*** Excerpted records ***
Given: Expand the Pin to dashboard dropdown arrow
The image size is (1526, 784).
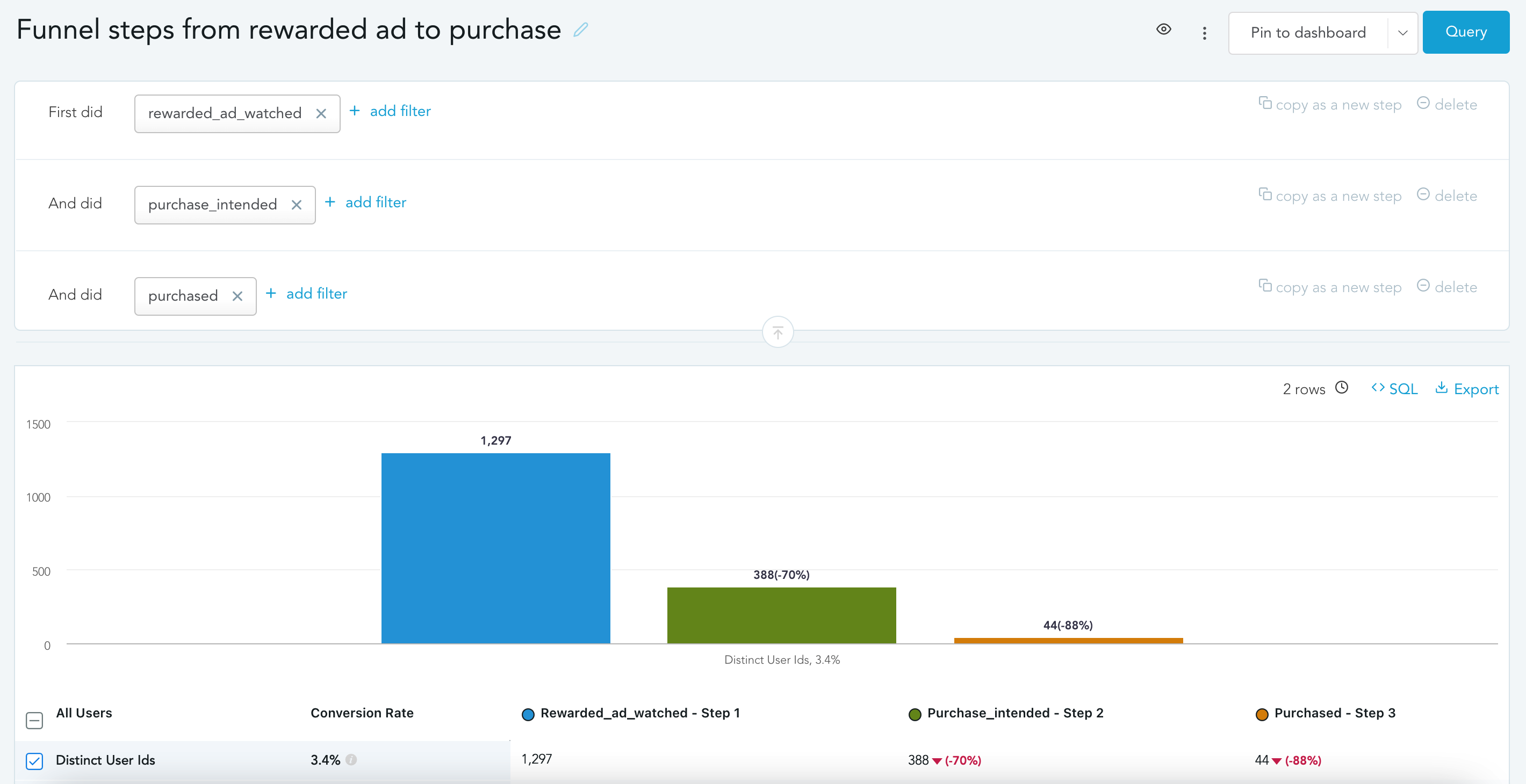Looking at the screenshot, I should [x=1402, y=33].
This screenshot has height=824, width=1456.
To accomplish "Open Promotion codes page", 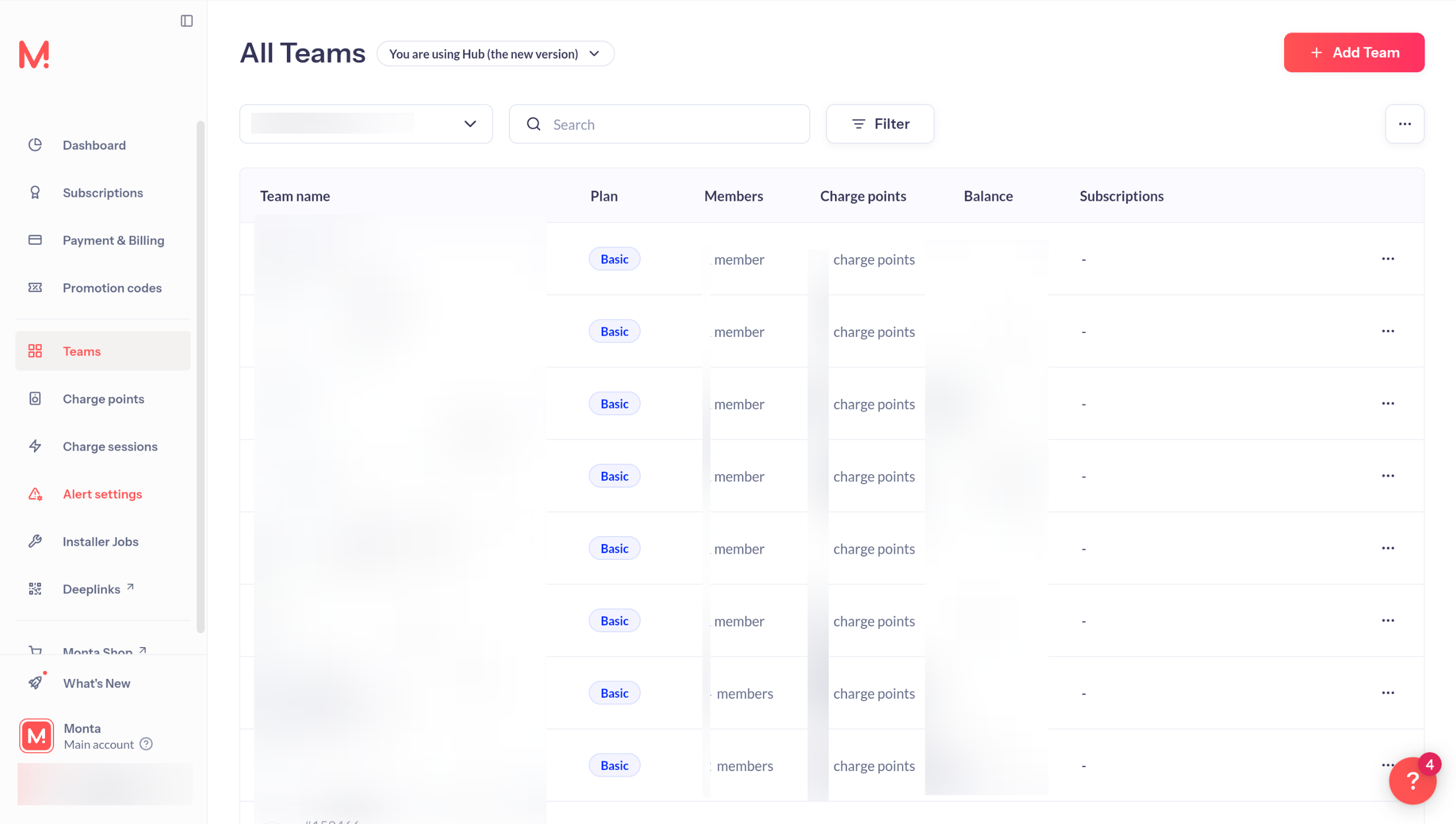I will click(112, 288).
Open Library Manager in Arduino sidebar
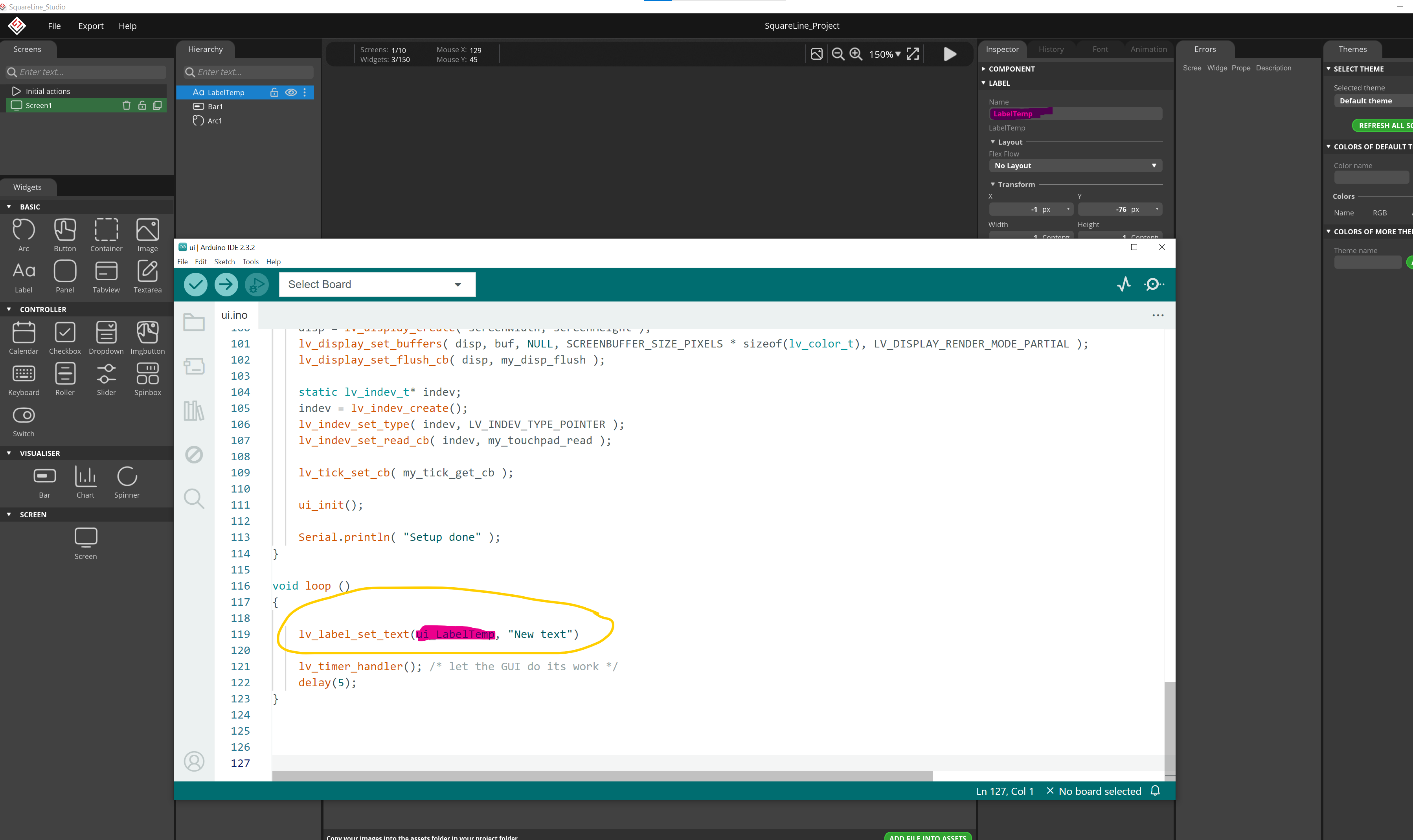The image size is (1413, 840). click(193, 410)
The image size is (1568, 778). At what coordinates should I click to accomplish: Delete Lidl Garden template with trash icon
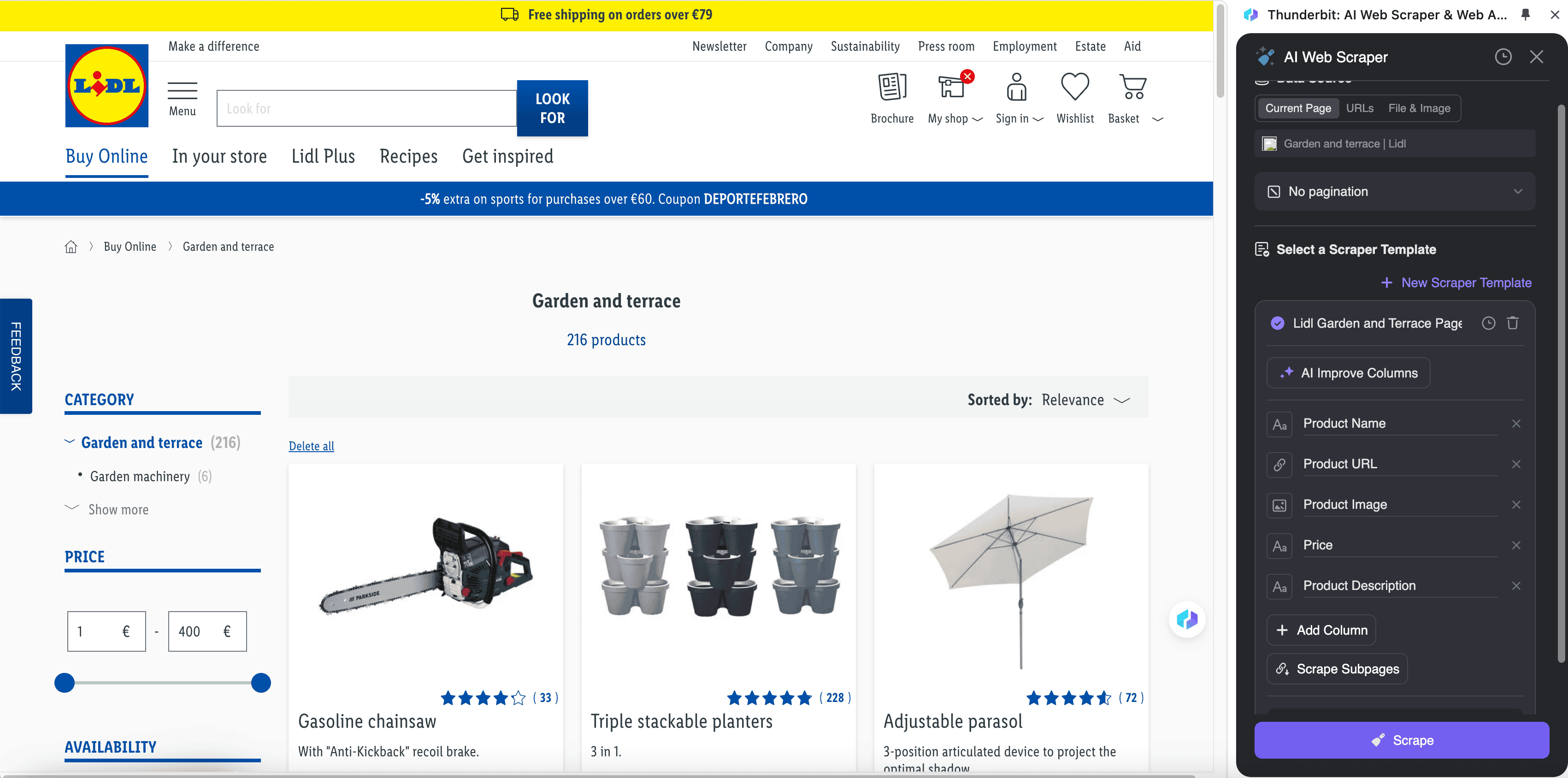click(1513, 323)
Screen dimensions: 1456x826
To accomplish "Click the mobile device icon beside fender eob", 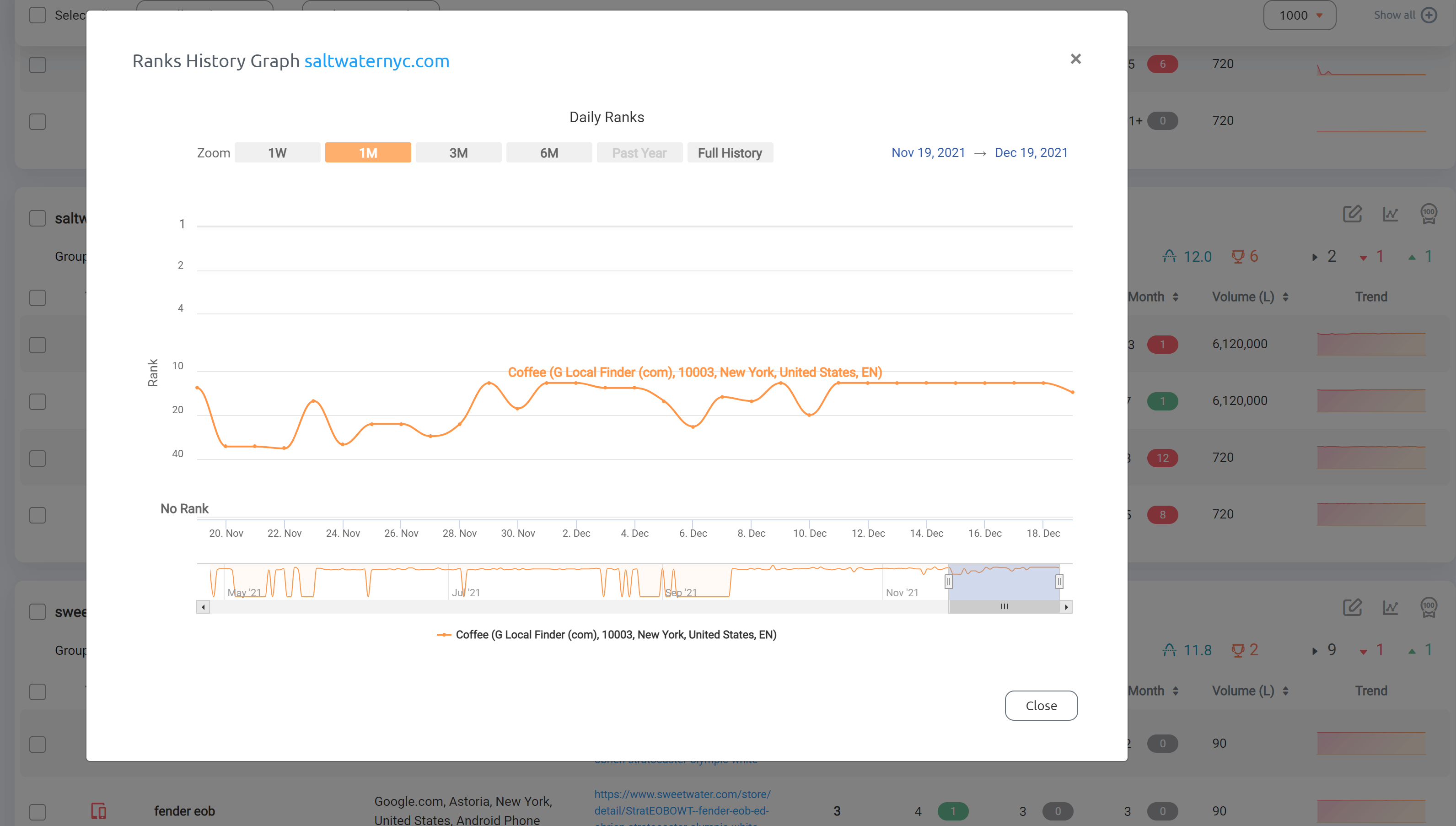I will (99, 811).
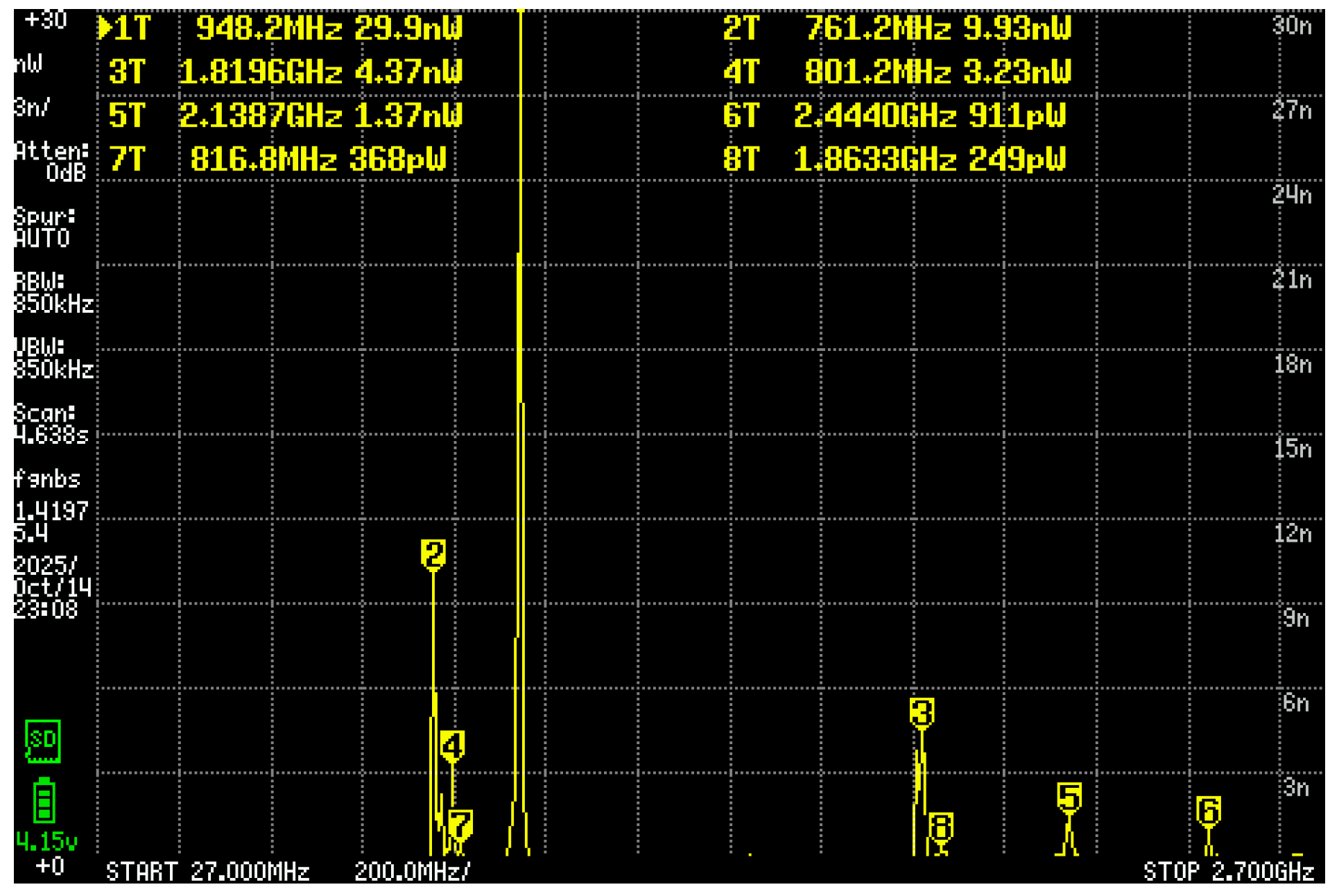Tap the Spur: AUTO setting

pos(44,227)
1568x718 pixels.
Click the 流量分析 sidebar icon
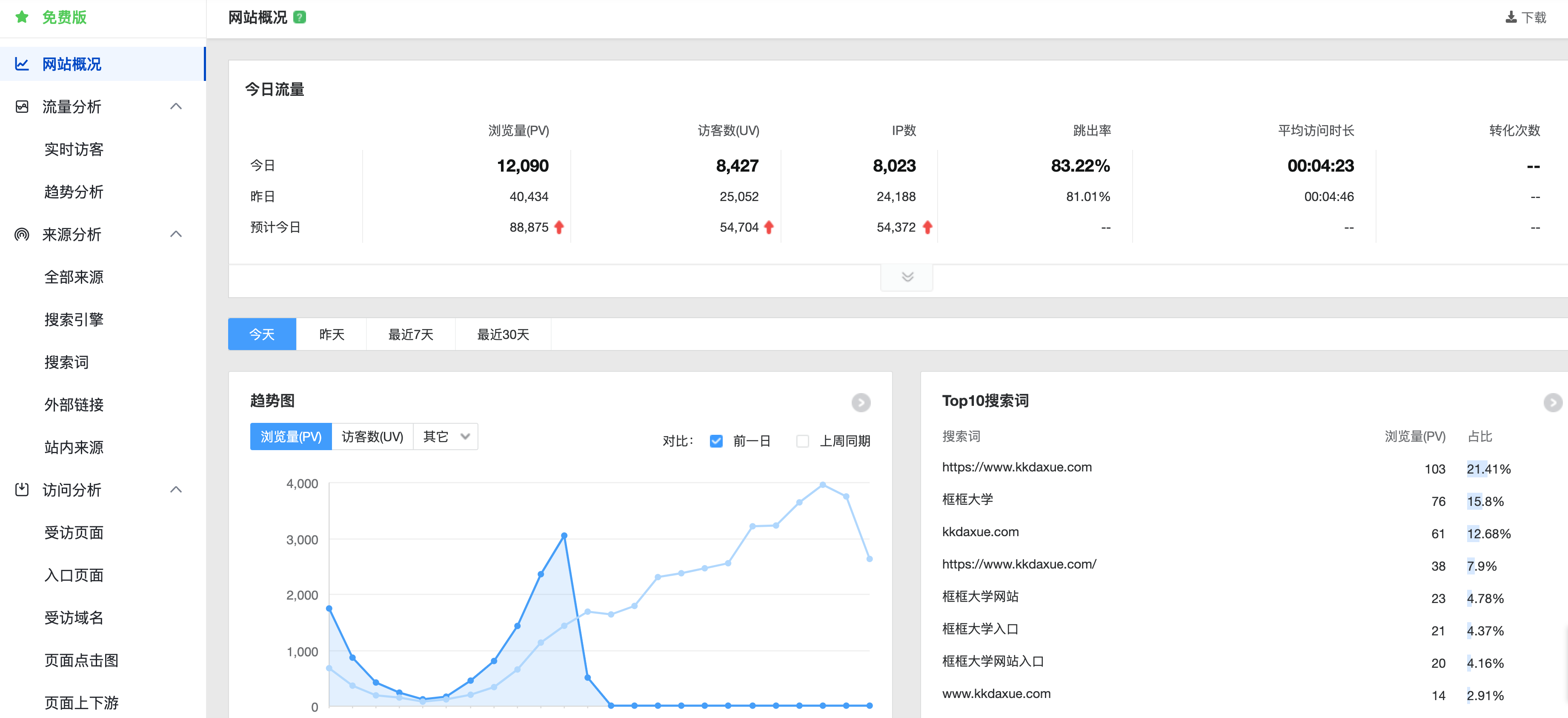pos(22,106)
*** End of Excerpted records ***
### What the task asks
Starting at the line containing "Open Library Manager in Arduino sidebar" and stopping at the line containing "Screen dimensions: 1456x826", output every line above exactly, both ends included, with pictures omitted.

### Task solution
Open Library Manager in Arduino sidebar
The image size is (1413, 840). click(193, 410)
The image size is (1568, 778). At what coordinates should I click to accomplish: Delete Lidl Garden template with trash icon
click(1513, 323)
Screen dimensions: 1456x826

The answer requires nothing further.